## Reading passage
—————

I work in an international language school for adult learners learning English as a second language (ESL). Although it is a well-resourced school technologically, the ‘library’ is so small that it all fits in a wardrobe. It is a tiny library. Loh and Sun (2019) recommend that schools choose contemporary books when stocking a library, but our books are mostly donations from teachers. What little budget exists for books is spent on a few sets of specially adapted texts for ESL learners. At a time when reading for enjoyment may be declining globally (Rutherford, Singleton, Derr, & Merga, 2018), this post explores the importance of choosing literature that connects with popular culture. It will suggest two achievable actions that schools with tiny libraries can follow to ensure students still have access to relevant and contemporary reading resources.
Reading is an important skill for ESL learners. It helps them to move beyond speaking and listening and to integrate with new cultures and vocabulary (Horwitz, 2013). Students often complete intensive reading in class, reading short passages designed to test comprehension or vocabulary. However, it is important that they also complete extensive reading, reading for gist and enjoyment (Horwitz, 2013). Practising extensive reading helps learners to increase their language ability and range of vocabulary faster than only doing intensive reading would (Suk, 2017).
Popular culture is important for young ESL learners because it can make course content relevant and reduce culture shock. The culture around us, including the things we do, say and interact with, has an impact on our identity formation (McGraw, 2017). Using popular culture in the curriculum can help decrease resistance to studying (Luk & Hui, 2017) because students feel the content is relevant to them. Additionally, international students sometimes feel isolated (Taliaferro, Muehlenkamp, & Jeevanba, 2019). Interacting with familiar popular culture and sharing interests with peers might reduce this culture shock. Popular culture helps people interact with new ideas and can change their thinking (Takacs, 2015). Having a range of texts in the library relevant to popular culture is therefore very important.

—————

## Dataset content
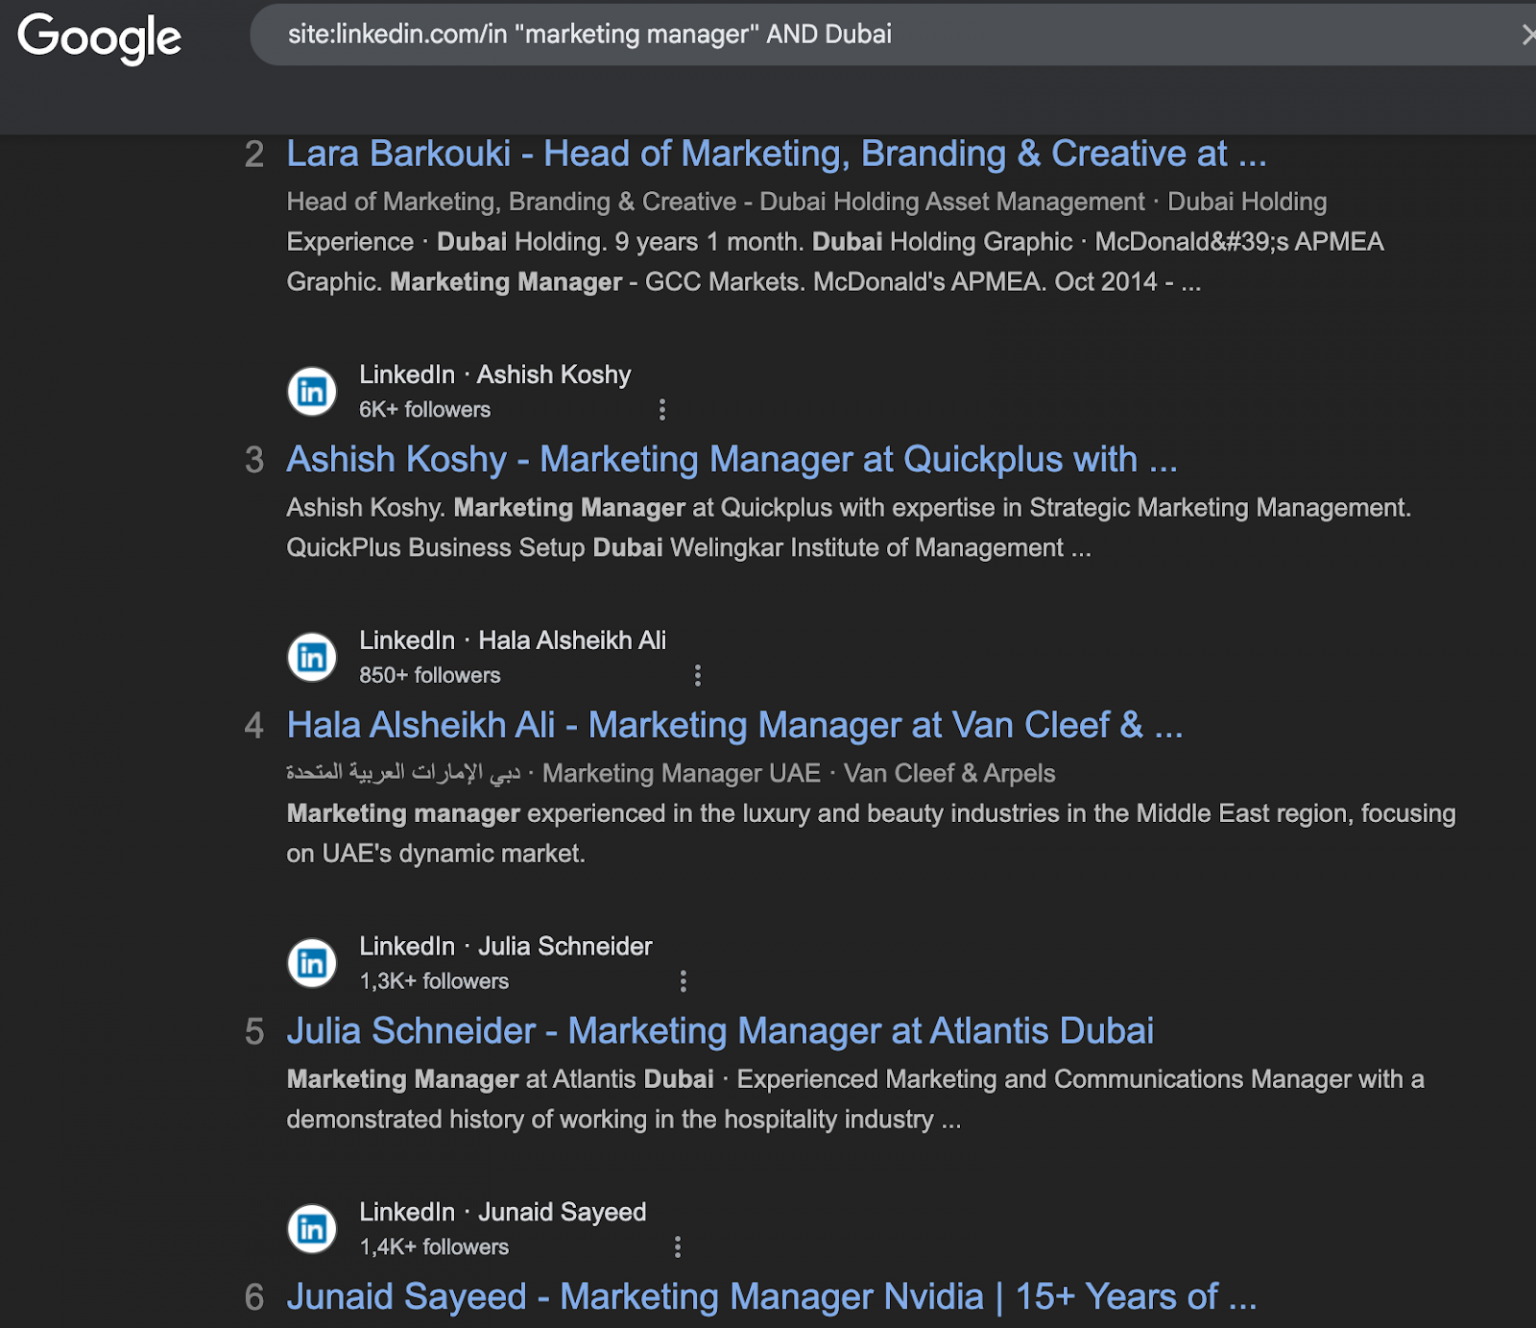
Task: Clear the search query with the X icon
Action: pyautogui.click(x=1527, y=33)
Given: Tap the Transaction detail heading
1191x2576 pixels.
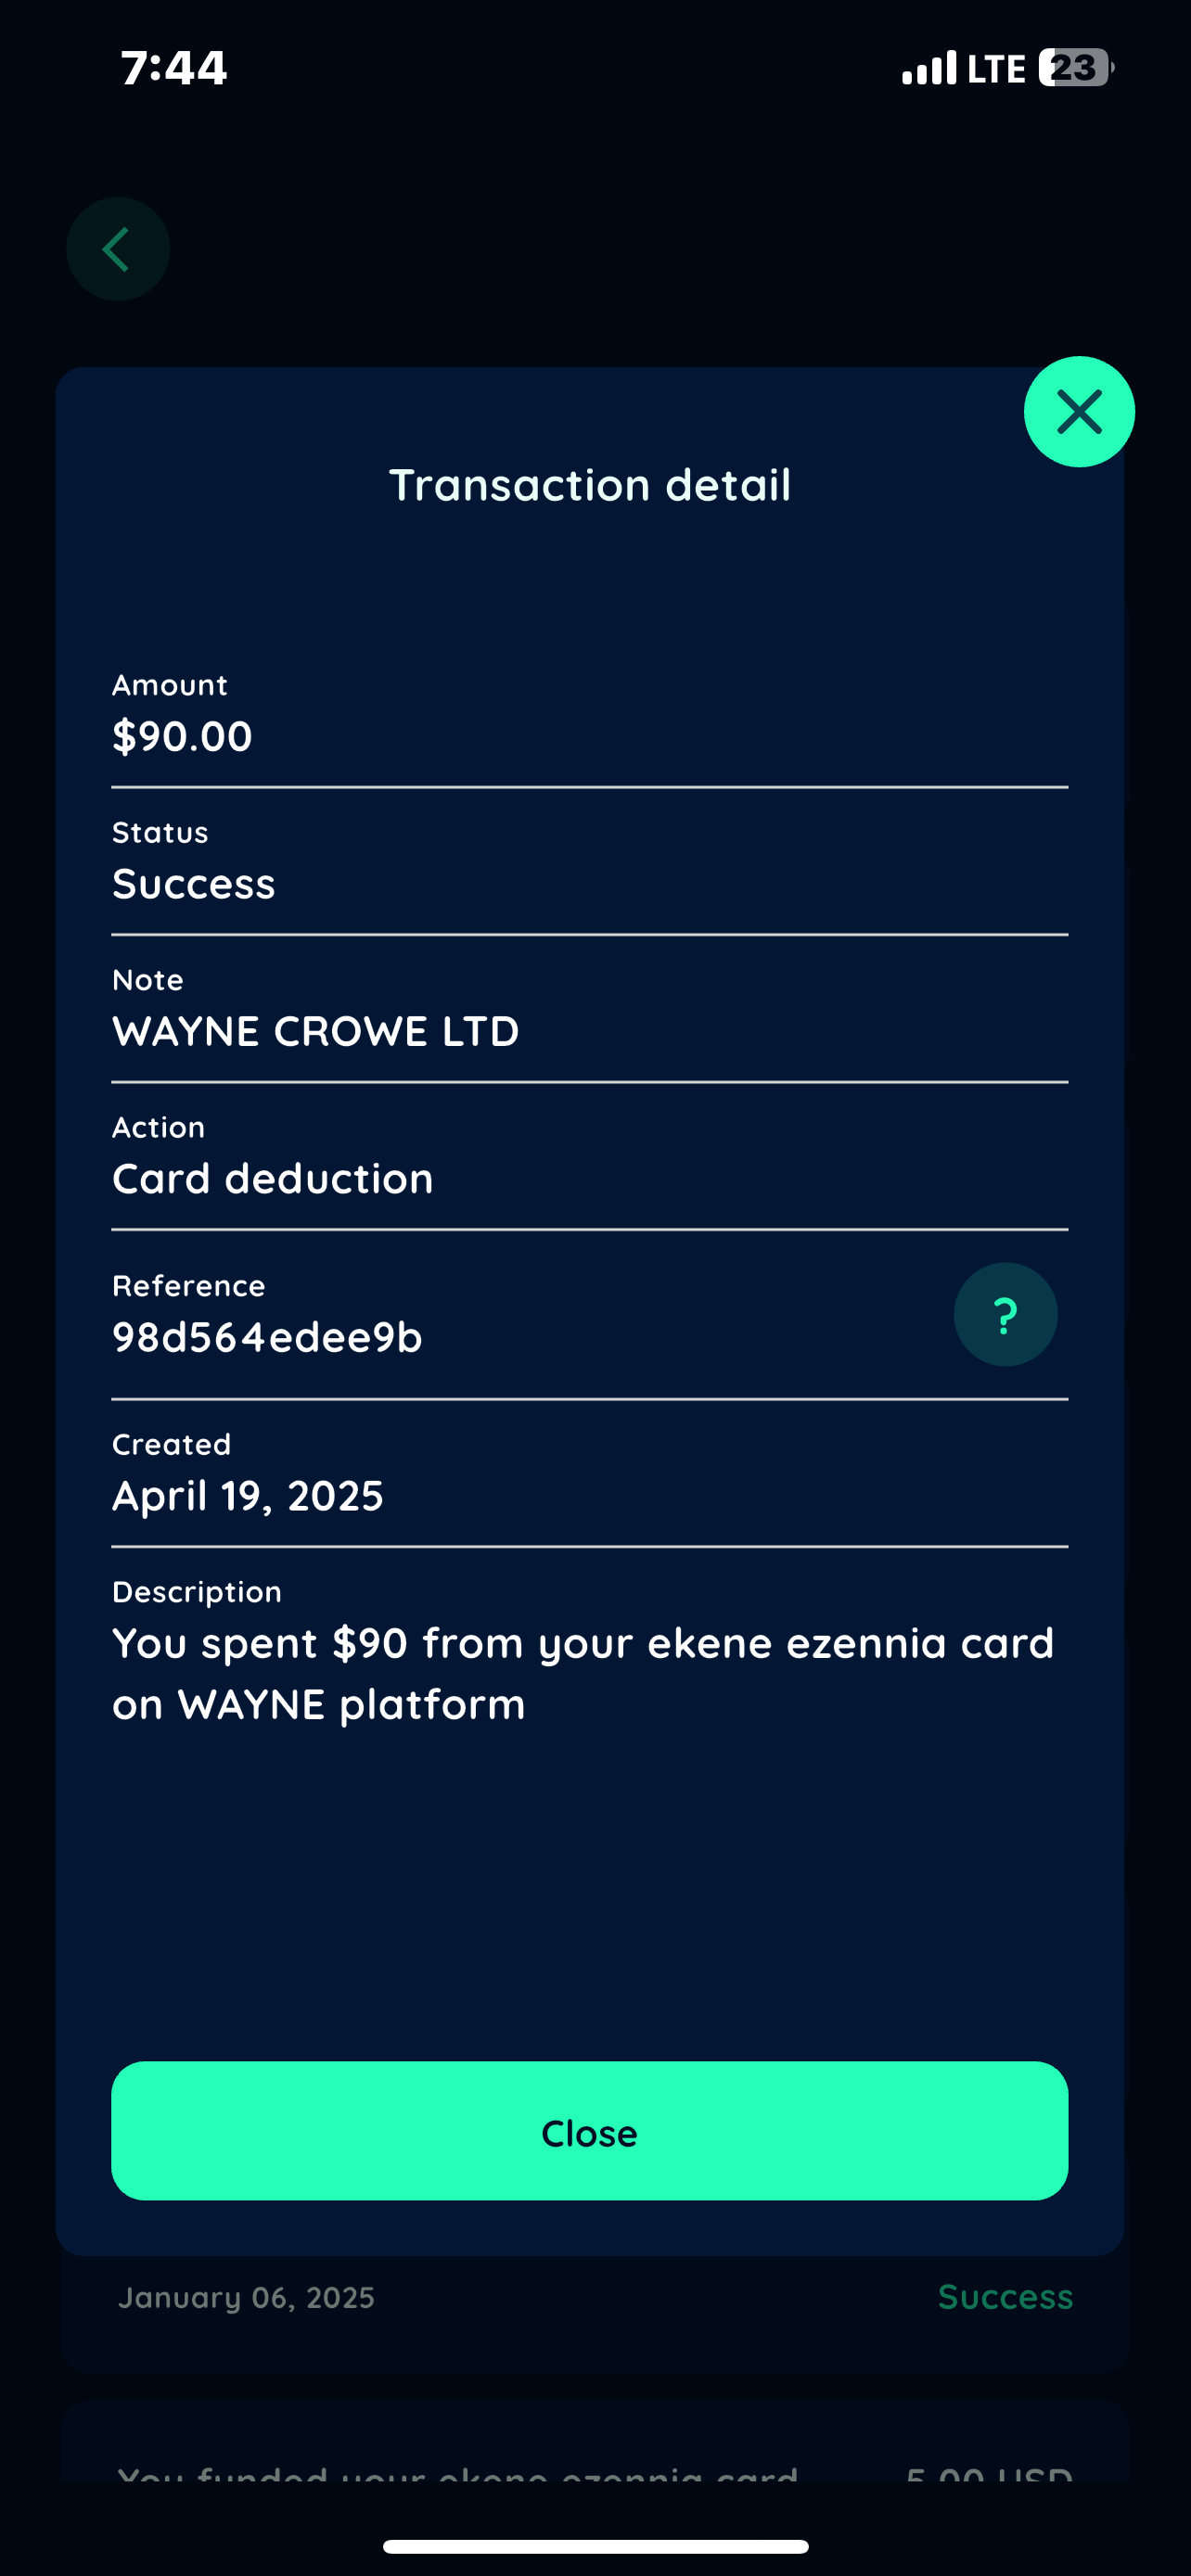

—————

## Exercise instructions
Write out the piece on the ESL school's tiny library word for word, from "Reading is an" up to and including "would (Suk, 2017).".

## Task output
Reading is an important skill for ESL learners. It helps them to move beyond speaking and listening and to integrate with new cultures and vocabulary (Horwitz, 2013). Students often complete intensive reading in class, reading short passages designed to test comprehension or vocabulary. However, it is important that they also complete extensive reading, reading for gist and enjoyment (Horwitz, 2013). Practising extensive reading helps learners to increase their language ability and range of vocabulary faster than only doing intensive reading would (Suk, 2017).